Left-wing funder extraordinaire George Soros isn’t content with just promoting his long list of liberal causes. He wants to remake the global economy. This plan, first revealed by the Media Research Center last week, continues to get more obvious.
Soros has spent $50 million getting the group INET (Institute for New Economic Thinking) to throw a remake of the famous Bretton Woods conference held near the end of World War II. This conference begins April 8 and Soros’s goal is to “establish new international rules” and “reform the currency system.” It’s all according to a plan laid out in a Nov. 4, 2009, Soros op-ed calling for “a grand bargain that rearranges the entire financial order.”

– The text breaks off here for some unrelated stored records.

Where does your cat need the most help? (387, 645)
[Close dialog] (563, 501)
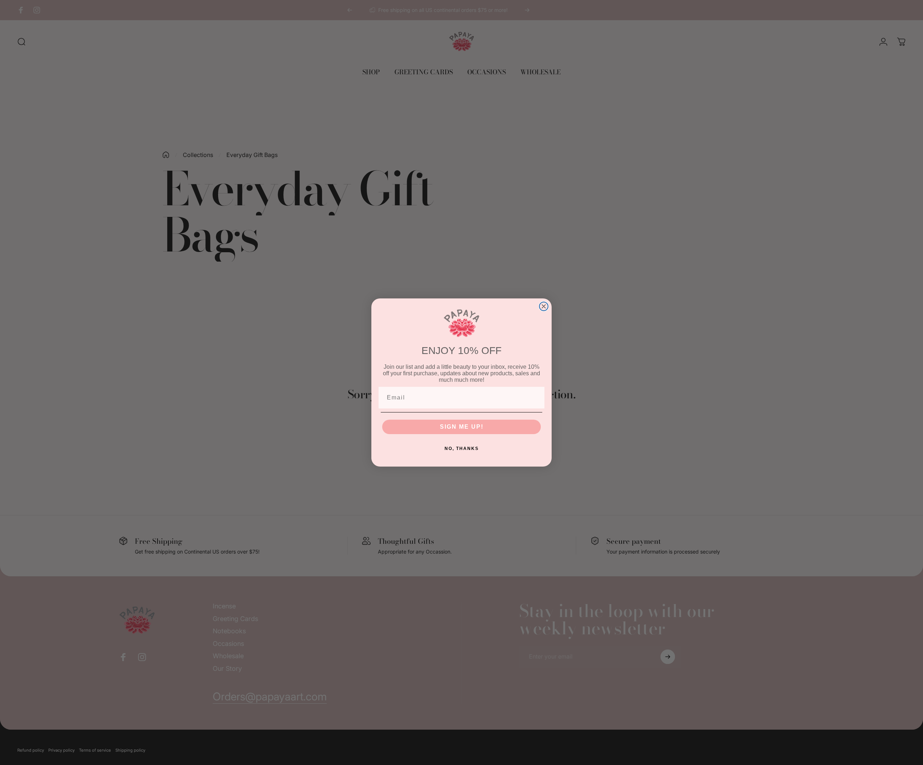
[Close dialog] (543, 306)
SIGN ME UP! (461, 427)
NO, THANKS (462, 448)
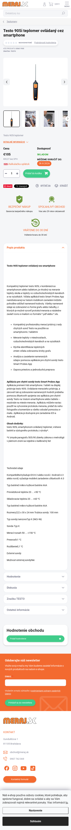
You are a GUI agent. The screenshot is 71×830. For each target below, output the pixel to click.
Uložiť (9, 186)
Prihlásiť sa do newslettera (20, 703)
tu (67, 802)
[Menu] (67, 4)
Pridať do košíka (33, 173)
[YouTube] (23, 767)
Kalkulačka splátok (19, 164)
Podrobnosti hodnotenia (45, 42)
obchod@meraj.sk (19, 752)
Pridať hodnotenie (18, 639)
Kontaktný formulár (20, 779)
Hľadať (63, 13)
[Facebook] (6, 767)
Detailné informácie (14, 142)
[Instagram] (14, 767)
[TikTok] (32, 767)
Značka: (9, 51)
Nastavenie (35, 810)
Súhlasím (35, 821)
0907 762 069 (17, 759)
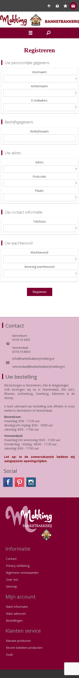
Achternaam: (39, 86)
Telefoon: (39, 221)
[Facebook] (8, 482)
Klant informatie (17, 607)
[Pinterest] (19, 482)
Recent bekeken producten (24, 648)
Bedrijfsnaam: (39, 131)
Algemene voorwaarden (22, 573)
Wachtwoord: (40, 252)
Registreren (49, 5)
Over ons (12, 580)
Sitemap (11, 586)
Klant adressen (16, 614)
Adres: (39, 162)
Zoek (9, 655)
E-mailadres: (39, 100)
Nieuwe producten (18, 641)
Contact (11, 559)
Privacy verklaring (17, 566)
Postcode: (39, 176)
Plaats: (39, 191)
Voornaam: (39, 72)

Of course it’s gotten little press, despite having eight separate journalists on the list of 90 speakers. That list includes six from The Financial Times, which hasn’t mentioned INET since November.
Though the Soros-funded INET keeps adding new speakers, more than two-thirds of those are still connected directly to George Soros. Some of the newer additions are also blatantly liberal, in case there was any doubt about the nature of the event.

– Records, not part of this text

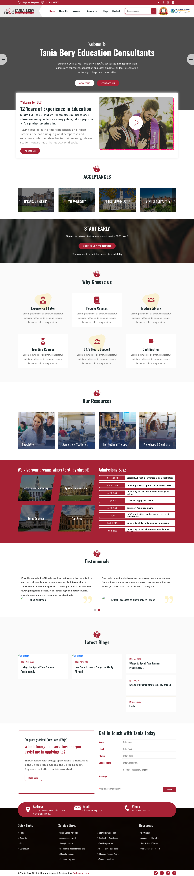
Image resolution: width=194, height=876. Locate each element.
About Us (63, 11)
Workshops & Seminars (150, 848)
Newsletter (145, 832)
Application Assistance (77, 488)
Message (103, 776)
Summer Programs (67, 859)
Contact (116, 11)
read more (33, 777)
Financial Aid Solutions (108, 848)
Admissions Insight (68, 837)
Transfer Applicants (107, 859)
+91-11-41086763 (141, 810)
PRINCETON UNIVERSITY (117, 201)
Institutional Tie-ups (149, 843)
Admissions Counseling (36, 488)
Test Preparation (106, 843)
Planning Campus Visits (108, 853)
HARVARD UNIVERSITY (36, 201)
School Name (105, 762)
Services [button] (76, 11)
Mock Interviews (67, 853)
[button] (95, 610)
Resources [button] (92, 11)
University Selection (107, 832)
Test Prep (77, 518)
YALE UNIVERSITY (76, 201)
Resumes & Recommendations (72, 848)
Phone (102, 756)
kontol (133, 706)
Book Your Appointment (97, 245)
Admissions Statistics (150, 837)
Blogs (105, 11)
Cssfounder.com (80, 873)
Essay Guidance (36, 518)
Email (101, 749)
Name (101, 742)
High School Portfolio (69, 832)
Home (52, 11)
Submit (170, 789)
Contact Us (108, 78)
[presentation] (3, 59)
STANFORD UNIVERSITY (158, 201)
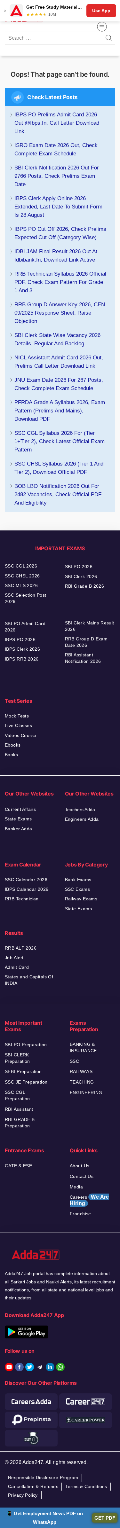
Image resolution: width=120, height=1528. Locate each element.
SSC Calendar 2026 (26, 879)
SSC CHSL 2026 (22, 575)
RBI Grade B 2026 (84, 586)
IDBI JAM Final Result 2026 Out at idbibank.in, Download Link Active (55, 255)
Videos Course (20, 735)
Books (11, 754)
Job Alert (14, 957)
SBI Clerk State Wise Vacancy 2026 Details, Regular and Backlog (57, 339)
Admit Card (17, 967)
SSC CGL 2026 (21, 565)
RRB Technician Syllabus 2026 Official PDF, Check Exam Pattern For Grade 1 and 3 (60, 282)
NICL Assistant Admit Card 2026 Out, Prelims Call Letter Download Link (58, 362)
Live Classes (18, 725)
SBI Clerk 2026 (81, 576)
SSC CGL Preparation (17, 1095)
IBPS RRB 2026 (21, 659)
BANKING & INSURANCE (83, 1047)
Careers (89, 1200)
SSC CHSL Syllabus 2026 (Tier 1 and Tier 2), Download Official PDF (58, 468)
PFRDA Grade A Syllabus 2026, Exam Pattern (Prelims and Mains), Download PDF (59, 410)
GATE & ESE (18, 1165)
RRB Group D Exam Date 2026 (86, 642)
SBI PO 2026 (79, 566)
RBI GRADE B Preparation (20, 1122)
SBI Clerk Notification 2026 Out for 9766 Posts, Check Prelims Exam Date (56, 176)
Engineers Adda (82, 819)
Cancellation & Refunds (33, 1486)
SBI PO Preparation (26, 1044)
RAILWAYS (81, 1071)
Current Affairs (20, 809)
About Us (79, 1165)
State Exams (18, 818)
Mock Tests (17, 715)
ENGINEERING (86, 1092)
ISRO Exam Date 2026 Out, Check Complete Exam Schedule (56, 149)
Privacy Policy (23, 1495)
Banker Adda (18, 828)
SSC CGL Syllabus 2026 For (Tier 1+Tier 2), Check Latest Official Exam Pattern (59, 441)
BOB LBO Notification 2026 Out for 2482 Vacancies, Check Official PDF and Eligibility (57, 494)
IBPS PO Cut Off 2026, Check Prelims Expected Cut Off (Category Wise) (60, 233)
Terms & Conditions (86, 1486)
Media (76, 1186)
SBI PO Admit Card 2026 (25, 626)
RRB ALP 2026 (20, 948)
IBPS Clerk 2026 (22, 649)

A few of the new additions include:
- Brad DeLong, professor of Economics, University of California at Berkeley. DeLong is both a prominent liberal economist and a perennial defender of Soros. DeLong even went so far as to connect criticism of Soros with anti-Semitism, calling one graphic from “The O’Reilly Factor,” the “Protocols of the Elders of George Soros.” According to DeLong’s own blog, INET funds the Berkeley economics department for $1.25 million. “The University of California, Berkeley's Department of Economics is the recipient of a $1.25 million grant from the Institute for New Economic Thinking (INET) to develop a Berkeley Economic History Laboratory. The new lab will train economists to be more historically literate so they can better contribute to policy debates ... The award is the largest of 30 first round grants announced recently by the institute.”
- Wendy Carlin, professor of Economics, University College London, is yet another speaker connected directly to INET, which is sponsoring the conference with Soros funding. Carlin is a member of the advisory board.

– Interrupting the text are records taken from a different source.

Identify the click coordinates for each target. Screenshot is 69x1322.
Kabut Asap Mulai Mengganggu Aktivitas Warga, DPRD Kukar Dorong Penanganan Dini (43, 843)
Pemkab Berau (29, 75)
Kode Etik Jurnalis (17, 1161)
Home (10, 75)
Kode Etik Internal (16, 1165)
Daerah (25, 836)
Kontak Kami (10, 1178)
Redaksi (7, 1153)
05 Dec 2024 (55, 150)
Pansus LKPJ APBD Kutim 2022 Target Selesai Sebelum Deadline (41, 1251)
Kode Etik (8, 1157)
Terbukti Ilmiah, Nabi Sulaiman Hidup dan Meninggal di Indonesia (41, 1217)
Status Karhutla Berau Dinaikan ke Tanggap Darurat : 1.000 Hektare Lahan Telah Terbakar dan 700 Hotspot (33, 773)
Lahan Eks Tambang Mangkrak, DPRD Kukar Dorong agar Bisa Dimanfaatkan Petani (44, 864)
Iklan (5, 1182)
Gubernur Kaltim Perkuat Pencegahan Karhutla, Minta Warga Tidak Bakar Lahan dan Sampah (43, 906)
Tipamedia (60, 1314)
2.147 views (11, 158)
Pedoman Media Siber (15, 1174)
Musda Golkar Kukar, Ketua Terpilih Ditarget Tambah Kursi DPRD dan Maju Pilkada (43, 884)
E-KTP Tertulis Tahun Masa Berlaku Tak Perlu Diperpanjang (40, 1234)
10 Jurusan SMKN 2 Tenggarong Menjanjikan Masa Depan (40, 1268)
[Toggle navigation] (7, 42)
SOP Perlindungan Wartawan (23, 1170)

- Barry C. Lynn, the director of the Markets, Enterprise, and Resiliency Initiative, and a senior fellow at the Soros-funded New America Foundation, a liberal think tank.
- Wolfgang Munchau, co-founder and president of Eurointelligence ASBL. He is also an associate editor of the Financial Times. He serves on the board of the European Council on Foreign Relations with George Soros.
- Paul Blustein, who focuses on trade and international economic policy for the Soros-funded Brookings Institute, also worked as a reporter for the Washington Post.
With just over a week to go until Soros’ new Bretton Woods conference, Fox News remains the only major media outlet to cover this event.